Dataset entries
◇ ◇ ◇ ◇ ◇

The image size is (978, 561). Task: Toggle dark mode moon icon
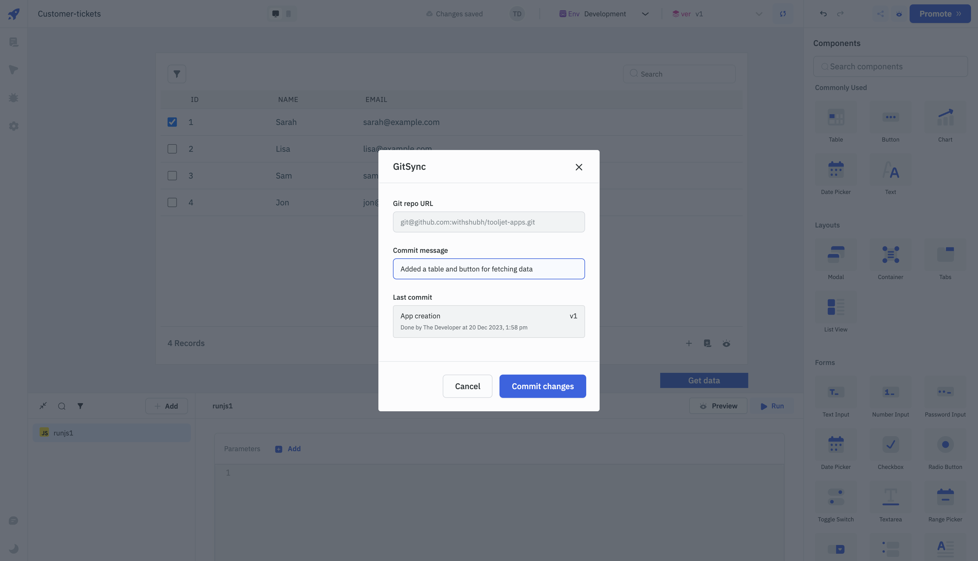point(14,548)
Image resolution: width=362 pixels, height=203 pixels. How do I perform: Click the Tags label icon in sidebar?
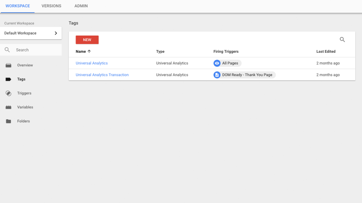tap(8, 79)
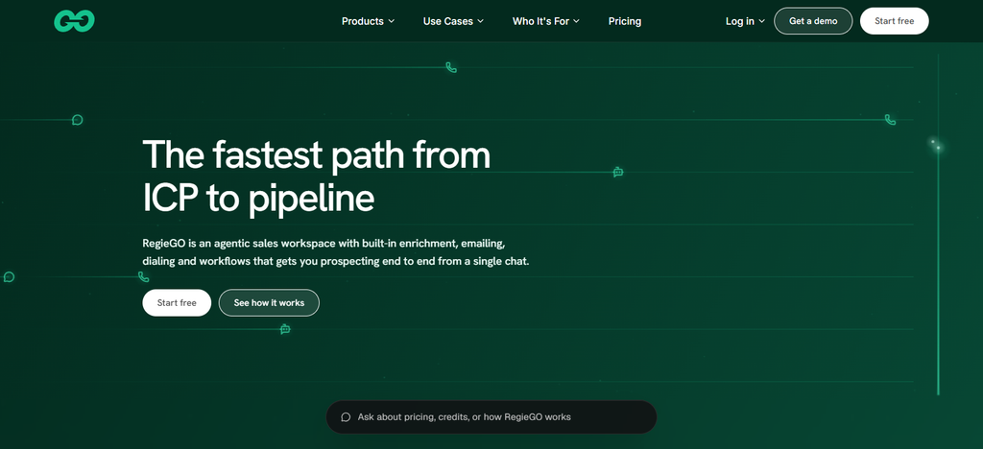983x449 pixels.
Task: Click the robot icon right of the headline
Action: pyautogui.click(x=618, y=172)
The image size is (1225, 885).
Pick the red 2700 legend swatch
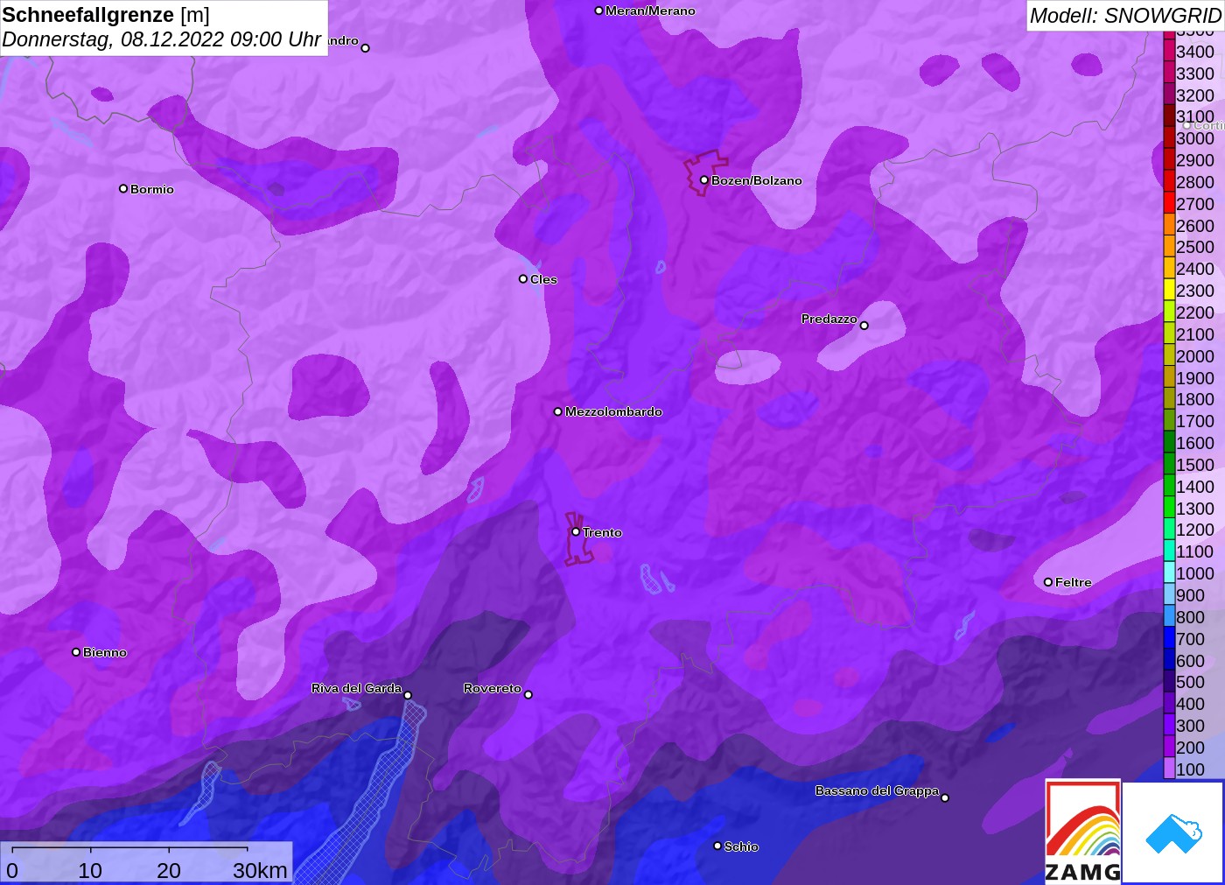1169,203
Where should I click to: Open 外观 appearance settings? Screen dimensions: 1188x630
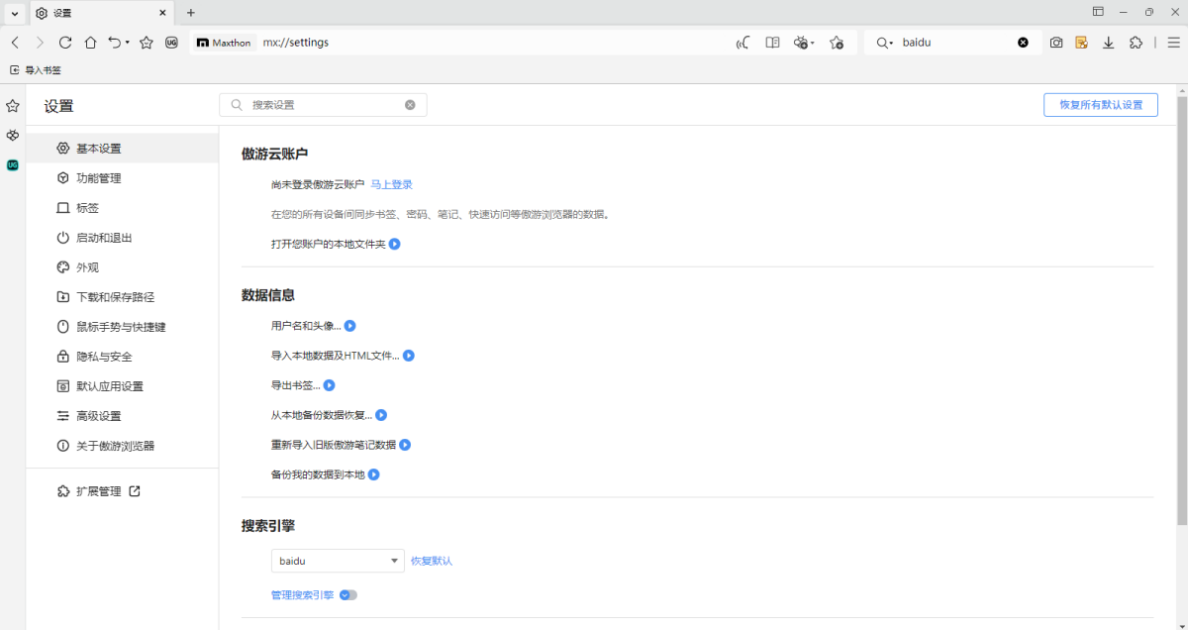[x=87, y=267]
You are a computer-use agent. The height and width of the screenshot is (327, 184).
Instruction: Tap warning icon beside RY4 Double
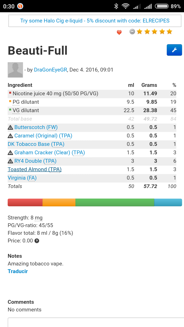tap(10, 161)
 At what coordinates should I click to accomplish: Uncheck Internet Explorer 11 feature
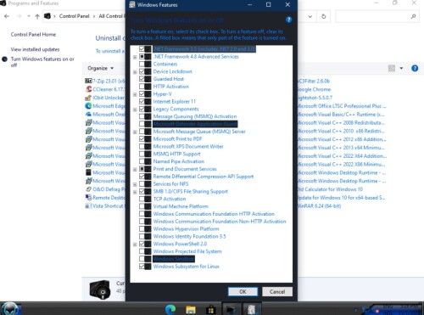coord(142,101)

◇ ◇ ◇ ◇ ◇

WHAT THE TASK REQUIRES:
Nothing but the lines from the line containing "Instruction: Tap warning" to the end of the records above should be repeated, exactly and with every picture omitted.

YOUR SOLUTION:
Instruction: Tap warning icon beside RY4 Double
tap(10, 161)
 At what coordinates should I click to accomplish: Uncheck Internet Explorer 11 feature
coord(142,101)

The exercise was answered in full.